Background: Recent focus on earlier detection of pathogen introduction in human and animal populations has led to the development of surveillance systems based on automated monitoring of health data. Real- or near real-time monitoring of pre-diagnostic data requires automated classification of records into syndromes--syndromic surveillance--using algorithms that incorporate medical knowledge in a reliable and efficient way, while remaining comprehensible to end users.

Methods: This paper describes the application of two of machine learning (Naïve Bayes and Decision Trees) and rule-based methods to extract syndromic information from laboratory test requests submitted to a veterinary diagnostic laboratory.
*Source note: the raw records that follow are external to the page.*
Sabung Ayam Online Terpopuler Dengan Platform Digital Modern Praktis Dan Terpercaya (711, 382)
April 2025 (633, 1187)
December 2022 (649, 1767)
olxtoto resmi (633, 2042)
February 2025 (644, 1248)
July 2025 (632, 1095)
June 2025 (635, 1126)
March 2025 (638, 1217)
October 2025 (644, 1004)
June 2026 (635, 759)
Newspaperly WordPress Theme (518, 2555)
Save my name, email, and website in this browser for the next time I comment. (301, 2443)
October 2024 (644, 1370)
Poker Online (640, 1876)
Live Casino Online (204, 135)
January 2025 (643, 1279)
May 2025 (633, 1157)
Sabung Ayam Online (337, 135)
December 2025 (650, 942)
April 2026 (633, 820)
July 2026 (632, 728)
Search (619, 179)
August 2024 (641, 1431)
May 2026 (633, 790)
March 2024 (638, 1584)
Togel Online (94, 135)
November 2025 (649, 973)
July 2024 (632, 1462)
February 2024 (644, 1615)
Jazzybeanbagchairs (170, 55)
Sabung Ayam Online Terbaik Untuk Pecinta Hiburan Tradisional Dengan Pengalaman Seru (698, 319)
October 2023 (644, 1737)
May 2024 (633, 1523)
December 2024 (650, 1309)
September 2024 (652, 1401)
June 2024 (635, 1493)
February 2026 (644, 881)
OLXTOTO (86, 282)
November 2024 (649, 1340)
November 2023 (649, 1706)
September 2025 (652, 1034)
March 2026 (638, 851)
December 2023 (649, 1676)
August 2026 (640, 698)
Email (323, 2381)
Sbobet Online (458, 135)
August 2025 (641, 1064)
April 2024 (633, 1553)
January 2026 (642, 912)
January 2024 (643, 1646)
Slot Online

Results: High performance (F1-macro = 0.9995) was achieved through the use of a rule-based syndrome classifier, based on rule induction followed by manual modification during the construction phase, which also resulted in clear interpretability of the resulting classification process. An unmodified rule induction algorithm achieved an F(1-micro) score of 0.979 though this fell to 0.677 when performance for individual classes was averaged in an unweighted manner (F(1-macro)), due to the fact that the algorithm failed to learn 3 of the 16 classes from the training set. Decision Trees showed equal interpretability to the rule-based approaches, but achieved an F(1-micro) score of 0.923 (falling to 0.311 when classes are given equal weight). A Naïve Bayes classifier learned all classes and achieved high performance (F(1-micro)= 0.994 and F(1-macro) = .955), however the classification process is not transparent to the domain experts.

Conclusion: The use of a manually customised rule set allowed for the development of a system for classification of laboratory tests into syndromic groups with very high performance, and high interpretability by the domain experts. Further research is required to develop internal validation rules in order to establish automated methods to update model rules without user input.